* **Task instructions**
Continue the forum thread about booting horses for hunting, picking up right after its last post.

* **Source extract**
▶
There are as many pros as there are cons for wearing boots, I know my country very well and have always booted appropriately, he has before come home with little nicks on his legs but my horse was blessed with well built legs and a decent jump on him, we are as safe as we can be in this sport I believe.


----------



## CastleMouse (21 November 2007)

I never booted up Castle for hunting as he is a very sturdy lad... But Ali is quite a "light" horse so I use leather brushing boots on all 4 of his legs. His two front boots are fleece lined, and his hind ones just have regular padding, and they have never slipped out hunting yet, and we went through a lot of boggy land and thick mud last Saturday... He doesn't seem to be irritated by them either. He's a very clean jumper, but I'd rather be on the safe side tbh...


----------



## Thistle (21 November 2007)

I use the fluffy NEW boots all round too. The fluff clogs and seals at the edges and the insides stay clean and dry. I tape them as they only have single velcro.
◀
Target pointing data:
▶
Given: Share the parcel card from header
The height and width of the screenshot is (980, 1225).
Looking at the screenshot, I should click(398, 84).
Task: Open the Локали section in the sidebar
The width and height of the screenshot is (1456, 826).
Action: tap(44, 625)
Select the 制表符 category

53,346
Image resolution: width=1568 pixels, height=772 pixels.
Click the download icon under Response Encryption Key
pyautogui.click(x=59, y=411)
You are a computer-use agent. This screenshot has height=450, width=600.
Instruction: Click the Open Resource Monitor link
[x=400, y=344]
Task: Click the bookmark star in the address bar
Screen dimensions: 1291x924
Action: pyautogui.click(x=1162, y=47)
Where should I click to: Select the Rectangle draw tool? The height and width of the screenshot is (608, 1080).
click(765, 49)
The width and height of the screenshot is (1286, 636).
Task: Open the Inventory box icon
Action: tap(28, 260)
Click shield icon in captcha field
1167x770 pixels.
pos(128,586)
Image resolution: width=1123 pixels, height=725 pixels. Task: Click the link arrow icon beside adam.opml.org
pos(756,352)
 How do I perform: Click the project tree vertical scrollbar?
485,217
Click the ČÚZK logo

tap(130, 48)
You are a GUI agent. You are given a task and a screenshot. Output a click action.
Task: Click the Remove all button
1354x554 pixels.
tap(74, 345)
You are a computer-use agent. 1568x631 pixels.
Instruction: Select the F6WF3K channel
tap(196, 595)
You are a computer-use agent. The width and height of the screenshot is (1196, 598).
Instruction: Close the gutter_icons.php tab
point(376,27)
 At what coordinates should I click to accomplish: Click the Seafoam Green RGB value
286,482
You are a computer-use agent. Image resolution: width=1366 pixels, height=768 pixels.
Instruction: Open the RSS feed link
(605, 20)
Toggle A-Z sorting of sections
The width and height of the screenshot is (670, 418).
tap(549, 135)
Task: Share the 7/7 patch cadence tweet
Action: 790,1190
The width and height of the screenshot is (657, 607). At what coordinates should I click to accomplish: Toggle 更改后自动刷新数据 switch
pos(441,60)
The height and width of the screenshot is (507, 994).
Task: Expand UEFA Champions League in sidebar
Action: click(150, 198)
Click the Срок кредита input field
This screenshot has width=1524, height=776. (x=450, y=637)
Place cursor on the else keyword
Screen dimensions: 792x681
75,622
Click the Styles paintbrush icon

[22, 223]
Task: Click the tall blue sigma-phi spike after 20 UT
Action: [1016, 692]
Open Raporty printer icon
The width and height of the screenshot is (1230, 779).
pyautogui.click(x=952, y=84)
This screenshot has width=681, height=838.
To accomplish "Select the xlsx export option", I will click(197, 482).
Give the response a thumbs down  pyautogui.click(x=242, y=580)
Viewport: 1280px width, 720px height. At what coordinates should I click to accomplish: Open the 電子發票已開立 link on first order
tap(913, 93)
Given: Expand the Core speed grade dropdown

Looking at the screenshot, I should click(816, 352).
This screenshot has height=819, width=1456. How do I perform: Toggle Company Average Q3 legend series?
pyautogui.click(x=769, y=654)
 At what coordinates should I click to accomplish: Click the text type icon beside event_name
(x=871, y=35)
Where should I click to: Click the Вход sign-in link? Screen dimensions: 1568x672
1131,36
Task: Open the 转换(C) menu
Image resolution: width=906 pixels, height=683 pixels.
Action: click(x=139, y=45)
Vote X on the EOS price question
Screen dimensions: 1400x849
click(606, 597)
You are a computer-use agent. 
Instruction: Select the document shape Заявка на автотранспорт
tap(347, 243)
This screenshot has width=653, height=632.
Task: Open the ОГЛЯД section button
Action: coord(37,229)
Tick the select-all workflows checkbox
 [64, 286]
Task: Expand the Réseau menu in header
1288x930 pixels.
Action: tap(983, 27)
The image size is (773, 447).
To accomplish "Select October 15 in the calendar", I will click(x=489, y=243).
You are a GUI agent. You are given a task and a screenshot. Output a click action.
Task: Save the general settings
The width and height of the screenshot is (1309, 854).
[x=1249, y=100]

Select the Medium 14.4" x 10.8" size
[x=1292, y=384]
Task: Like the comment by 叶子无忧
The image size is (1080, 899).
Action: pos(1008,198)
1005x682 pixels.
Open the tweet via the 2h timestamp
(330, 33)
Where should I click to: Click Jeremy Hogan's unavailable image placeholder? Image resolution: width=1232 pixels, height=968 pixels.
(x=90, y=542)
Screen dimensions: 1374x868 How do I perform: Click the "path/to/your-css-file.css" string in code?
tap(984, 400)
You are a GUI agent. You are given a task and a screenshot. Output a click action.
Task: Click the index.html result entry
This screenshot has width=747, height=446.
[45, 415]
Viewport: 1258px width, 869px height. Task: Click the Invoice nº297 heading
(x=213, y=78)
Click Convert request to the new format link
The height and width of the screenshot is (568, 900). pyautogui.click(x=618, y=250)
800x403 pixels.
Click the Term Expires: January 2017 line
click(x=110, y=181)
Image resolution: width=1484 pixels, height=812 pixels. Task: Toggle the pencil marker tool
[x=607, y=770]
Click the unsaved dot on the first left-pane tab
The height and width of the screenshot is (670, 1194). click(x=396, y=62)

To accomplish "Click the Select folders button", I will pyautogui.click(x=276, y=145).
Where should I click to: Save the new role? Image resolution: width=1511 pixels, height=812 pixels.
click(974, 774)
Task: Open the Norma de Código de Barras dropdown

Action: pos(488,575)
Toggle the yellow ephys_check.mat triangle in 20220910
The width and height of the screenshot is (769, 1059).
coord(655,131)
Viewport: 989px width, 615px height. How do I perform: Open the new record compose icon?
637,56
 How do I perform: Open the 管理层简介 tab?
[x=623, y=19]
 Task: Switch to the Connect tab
◀
* **Right answer**
----------



## Safina (22 November 2007)

I boot up as does most of my field - pros of booting outweigh the cons for me and as its not a faux pas at my hunt anymore I don't fret about the etiquette side of things.


----------



## KatB (22 November 2007)

"Proper" hunting my horse has always had good fitting XC boots infront as I would rather that than him stand on himslef or strike his tendon and wreck his legs. Bloodhounding which is now all I do Iuse boots all round as it is more "choice" going, and is more like a lengthened XC schooling session!! My horse has always had white clean legs under boots after hunting, and I dont keep him out for a full day anyway, unless with the BH which is only a couple of hours anyway, so dont worry too much about legs overheating. Goignthrough heavy ground etc shouldnt make any difference if the boots fit well. Personally I would rather be careful where I hunt regarding ground conditions and always boot my horse up without a worry!


----------



## poggio (29 November 2007)

I can see why people wouldnt but for me also the pros outweigh the cons. Keeping boots on for long periods causes overheating of the legs, aswell as the chance of grit/dirt rubbing etc, and more chance of doing internal damage.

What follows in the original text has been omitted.